May 17, 2022 by AFRIPOL Leave a Comment

Nigerian currency

Nigeria economy is under performing and the quarterly indicators bear the fact that the economy is floundering and has finally lost its anemic momentum. The rising inflation rate is quite alarming as the numbers from the country’s National Bureau of Statistics detailed that inflationary rate spiked to 16.82% in April from 15.92% in March of this year.

“Food-price inflation rose to 18.37% in April from 17.20% in the previous month, reflecting increases in the prices of bread and cereals, potatoes, yam and other tubers, wine, fish meat and oils, the NBS said. Economists said inflation is rising in the West African country due to higher electricity prices and increased costs to transport goods and services. The fuel scarcity in February resulted in sharp rises in the cost of gasoline and diesel, they said.”

“Diesel used by heavy trucks to transport farm produce and manufactured produce is currently selling at 640 to 650 Nigerian naira ($1.54-$1.57) per liter, up from NGN300 per liter seven months ago, resulting in manufacturers and service providers passing the higher cost to consumers. The price of gasoline rose to NGN300 to NGN4 00 per liter in February during the fuel scarcity, but is no longer in short supply. It is currently selling at the government prescribed pump price of NGN165 per liter.”

According to Nigeria’s Debt Management Office the country utilized 86% of her generated revenue in servicing its crushing debt. The total debt of Nigeria at December of 2021 stood at $94.166bn. Nigeria is barely left with reasonable revenue after debt servicing.

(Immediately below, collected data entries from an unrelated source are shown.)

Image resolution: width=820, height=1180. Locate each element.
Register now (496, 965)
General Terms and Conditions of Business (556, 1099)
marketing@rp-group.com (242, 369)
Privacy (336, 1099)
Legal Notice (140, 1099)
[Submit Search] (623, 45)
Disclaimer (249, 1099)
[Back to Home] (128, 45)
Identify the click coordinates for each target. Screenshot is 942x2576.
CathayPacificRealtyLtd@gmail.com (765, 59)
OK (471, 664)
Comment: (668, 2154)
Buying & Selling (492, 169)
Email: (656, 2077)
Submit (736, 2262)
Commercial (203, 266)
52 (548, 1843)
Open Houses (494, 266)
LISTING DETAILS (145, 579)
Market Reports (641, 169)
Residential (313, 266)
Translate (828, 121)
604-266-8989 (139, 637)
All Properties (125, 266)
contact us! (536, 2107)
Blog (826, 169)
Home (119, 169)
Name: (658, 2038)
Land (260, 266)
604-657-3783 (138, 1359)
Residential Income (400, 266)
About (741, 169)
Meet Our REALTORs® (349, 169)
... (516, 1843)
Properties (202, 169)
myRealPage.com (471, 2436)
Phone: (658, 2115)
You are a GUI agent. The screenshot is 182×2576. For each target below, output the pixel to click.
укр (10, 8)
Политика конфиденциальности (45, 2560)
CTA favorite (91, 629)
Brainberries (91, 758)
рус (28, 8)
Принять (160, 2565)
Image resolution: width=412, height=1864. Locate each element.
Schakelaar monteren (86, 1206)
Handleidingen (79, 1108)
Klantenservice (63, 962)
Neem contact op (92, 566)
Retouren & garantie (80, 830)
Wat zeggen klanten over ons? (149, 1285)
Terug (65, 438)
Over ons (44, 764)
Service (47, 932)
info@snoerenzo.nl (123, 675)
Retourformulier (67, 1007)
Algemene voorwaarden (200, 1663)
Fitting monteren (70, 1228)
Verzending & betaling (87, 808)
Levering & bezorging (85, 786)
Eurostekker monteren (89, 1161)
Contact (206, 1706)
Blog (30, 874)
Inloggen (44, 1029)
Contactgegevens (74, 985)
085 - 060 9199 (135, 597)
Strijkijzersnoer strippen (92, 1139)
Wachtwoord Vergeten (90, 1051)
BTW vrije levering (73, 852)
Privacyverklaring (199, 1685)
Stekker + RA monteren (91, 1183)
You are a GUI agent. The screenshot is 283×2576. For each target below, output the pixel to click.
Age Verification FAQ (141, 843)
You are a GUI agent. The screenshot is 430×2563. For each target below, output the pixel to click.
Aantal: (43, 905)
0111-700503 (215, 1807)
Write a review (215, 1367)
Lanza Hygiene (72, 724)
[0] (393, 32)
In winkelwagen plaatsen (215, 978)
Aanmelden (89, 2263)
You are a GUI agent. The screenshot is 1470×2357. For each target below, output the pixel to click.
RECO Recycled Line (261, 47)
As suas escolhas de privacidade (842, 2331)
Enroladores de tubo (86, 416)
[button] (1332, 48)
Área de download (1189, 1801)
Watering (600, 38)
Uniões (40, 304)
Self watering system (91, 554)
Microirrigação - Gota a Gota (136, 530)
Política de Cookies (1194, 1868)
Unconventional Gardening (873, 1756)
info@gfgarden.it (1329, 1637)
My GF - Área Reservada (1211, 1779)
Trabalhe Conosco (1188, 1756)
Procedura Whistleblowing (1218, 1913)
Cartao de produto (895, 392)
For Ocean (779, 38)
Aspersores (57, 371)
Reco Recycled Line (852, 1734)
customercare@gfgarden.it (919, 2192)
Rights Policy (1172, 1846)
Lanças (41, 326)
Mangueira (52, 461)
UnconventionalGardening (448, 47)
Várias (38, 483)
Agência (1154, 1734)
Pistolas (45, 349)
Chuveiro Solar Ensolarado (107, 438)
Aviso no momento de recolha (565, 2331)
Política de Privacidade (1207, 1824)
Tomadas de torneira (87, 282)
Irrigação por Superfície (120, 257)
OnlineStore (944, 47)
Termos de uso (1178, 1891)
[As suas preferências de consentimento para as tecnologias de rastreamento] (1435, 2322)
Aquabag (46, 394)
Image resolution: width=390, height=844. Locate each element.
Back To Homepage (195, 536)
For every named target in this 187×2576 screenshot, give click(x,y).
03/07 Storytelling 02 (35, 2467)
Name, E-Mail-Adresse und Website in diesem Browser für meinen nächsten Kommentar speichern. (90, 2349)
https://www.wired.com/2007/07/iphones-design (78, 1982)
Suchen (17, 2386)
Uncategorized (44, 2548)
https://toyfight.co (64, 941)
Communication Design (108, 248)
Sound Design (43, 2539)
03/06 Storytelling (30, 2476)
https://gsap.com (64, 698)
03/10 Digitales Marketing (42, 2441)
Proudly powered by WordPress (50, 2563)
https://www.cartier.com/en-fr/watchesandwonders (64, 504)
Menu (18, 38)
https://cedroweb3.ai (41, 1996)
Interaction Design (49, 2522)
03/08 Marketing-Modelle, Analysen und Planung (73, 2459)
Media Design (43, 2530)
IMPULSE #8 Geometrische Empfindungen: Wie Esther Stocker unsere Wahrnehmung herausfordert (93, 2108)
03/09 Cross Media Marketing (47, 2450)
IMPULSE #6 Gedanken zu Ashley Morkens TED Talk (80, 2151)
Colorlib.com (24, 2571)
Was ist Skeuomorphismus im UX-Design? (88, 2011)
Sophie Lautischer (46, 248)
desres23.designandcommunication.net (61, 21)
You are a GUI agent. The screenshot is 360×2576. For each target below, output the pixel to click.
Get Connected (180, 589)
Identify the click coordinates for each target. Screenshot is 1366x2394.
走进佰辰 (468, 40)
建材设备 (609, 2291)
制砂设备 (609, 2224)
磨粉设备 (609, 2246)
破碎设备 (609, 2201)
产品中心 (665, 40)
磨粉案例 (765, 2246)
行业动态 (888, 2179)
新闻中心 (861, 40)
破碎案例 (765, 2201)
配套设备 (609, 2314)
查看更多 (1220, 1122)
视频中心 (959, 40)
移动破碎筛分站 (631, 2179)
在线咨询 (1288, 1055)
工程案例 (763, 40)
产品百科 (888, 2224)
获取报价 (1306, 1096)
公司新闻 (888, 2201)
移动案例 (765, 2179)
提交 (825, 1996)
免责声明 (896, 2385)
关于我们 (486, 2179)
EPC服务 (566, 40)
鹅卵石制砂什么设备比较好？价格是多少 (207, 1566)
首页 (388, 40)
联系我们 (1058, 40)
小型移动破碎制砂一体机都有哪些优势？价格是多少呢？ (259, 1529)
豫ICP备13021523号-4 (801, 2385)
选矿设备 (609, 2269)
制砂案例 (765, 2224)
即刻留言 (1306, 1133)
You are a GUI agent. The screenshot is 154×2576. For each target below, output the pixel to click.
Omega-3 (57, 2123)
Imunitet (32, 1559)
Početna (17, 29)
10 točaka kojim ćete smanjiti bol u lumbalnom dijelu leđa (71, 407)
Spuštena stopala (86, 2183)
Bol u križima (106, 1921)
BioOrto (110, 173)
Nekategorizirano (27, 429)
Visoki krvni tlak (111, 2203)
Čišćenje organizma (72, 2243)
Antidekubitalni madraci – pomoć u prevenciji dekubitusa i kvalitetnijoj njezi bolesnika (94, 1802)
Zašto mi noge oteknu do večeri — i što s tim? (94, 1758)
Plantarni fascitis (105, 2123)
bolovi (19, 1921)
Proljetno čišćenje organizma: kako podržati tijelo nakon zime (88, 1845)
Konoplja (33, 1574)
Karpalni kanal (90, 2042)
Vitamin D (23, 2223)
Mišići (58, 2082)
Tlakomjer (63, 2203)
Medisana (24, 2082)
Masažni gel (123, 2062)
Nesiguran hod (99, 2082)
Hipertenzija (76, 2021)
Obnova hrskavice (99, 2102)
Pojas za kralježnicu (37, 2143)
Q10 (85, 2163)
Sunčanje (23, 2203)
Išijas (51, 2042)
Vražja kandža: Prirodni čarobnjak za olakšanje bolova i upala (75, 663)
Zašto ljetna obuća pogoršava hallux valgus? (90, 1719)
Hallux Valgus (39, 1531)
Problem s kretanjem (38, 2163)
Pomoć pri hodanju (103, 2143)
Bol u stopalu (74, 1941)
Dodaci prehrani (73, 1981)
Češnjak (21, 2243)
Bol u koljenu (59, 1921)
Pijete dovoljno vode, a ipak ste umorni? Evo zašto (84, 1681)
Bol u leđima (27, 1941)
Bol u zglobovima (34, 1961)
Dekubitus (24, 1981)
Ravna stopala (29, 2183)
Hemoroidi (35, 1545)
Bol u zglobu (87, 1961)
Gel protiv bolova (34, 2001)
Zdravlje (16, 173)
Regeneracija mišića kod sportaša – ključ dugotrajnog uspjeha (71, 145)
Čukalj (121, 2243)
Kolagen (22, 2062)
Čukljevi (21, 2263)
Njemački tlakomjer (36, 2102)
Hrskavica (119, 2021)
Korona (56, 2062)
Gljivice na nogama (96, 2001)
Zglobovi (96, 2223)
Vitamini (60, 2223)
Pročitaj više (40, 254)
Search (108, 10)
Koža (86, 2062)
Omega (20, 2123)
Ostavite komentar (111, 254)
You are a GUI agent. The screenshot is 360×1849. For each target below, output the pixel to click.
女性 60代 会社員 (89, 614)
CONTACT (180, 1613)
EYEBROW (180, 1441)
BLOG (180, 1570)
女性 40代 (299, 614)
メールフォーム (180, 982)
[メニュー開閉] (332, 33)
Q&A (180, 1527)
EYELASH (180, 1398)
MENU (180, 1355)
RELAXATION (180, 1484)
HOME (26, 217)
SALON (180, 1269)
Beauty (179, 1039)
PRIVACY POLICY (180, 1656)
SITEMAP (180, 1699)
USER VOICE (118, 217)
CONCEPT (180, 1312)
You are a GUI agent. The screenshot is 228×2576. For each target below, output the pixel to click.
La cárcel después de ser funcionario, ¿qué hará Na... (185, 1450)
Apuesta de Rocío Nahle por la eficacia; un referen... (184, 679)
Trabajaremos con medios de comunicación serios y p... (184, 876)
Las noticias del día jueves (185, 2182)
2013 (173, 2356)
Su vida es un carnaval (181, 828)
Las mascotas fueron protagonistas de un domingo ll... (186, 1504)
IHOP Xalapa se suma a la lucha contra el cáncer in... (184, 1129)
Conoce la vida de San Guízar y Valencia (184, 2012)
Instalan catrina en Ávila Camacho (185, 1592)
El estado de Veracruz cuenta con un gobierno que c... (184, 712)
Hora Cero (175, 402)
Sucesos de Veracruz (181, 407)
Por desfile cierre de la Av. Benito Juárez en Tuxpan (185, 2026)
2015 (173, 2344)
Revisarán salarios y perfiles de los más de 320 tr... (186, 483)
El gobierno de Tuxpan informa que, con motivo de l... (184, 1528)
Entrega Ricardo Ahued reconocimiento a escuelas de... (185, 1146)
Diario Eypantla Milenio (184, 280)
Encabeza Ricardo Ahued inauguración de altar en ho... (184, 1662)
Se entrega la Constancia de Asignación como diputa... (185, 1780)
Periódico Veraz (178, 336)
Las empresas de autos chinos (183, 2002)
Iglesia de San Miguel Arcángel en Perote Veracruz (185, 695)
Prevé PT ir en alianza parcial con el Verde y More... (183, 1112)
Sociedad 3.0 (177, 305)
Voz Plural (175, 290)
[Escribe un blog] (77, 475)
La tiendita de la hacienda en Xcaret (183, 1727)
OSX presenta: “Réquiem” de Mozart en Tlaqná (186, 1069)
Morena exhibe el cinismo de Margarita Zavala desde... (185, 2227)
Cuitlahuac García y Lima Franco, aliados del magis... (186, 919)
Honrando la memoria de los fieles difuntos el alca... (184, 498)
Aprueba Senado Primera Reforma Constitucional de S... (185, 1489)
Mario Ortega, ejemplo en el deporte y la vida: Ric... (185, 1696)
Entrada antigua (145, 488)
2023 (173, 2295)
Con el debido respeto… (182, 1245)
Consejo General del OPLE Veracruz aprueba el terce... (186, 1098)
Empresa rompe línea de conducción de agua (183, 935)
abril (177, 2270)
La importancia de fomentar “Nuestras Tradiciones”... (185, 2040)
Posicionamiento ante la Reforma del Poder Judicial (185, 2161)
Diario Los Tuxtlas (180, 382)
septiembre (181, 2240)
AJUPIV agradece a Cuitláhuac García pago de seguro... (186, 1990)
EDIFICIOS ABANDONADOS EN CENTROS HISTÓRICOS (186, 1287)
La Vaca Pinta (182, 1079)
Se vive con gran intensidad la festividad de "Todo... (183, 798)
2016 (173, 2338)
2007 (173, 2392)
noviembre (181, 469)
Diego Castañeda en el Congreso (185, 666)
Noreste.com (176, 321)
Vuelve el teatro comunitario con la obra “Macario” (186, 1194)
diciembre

And this  is the reason that Nigeria resorted to borrowing to finance her annual budget of $39.8 Billion of the year 2022..

The compelling “major reason for Nigeria’s high debt service-to-revenue is its low revenue generation. Analysts are worried that Nigeria is not raising enough revenue from an economic size of over $400 billion, wondering why policy makers are not thinking out of the box.”

Thinking outside box is recommendable. Intrinsically, the country must find a means to generate bigger and more revenue that it badly needed to run the country.. The government cannot function with 14% revenue that remained after servicing of the national debt. But taxing businesses and citizens must not be the option. The business entities especially the small business has been overburden with taxes and levies. In addition, the cost of energy is crushing local producers. Since electricity is not functional, the producers are using diesel which is also very expensive for their generators .

Nigeria erratic monetary and fiscal policies are not pro-growth. The high taxes from federal, state and local governments are not properly synchronized and streamline to promote growth while the incentives for economic growth are absent which makes growth virtually impossible.. The  high inflation rate coupled with average maximum lending rate of 30.73 per cent discourage borrowing for expanding and starting business.  Therefore it make sense to abandon producing goods locally in favor of importation because of high cost of production in the country. Then together with instability and lack of protection of lives and property the economy looks to be permanently depressed.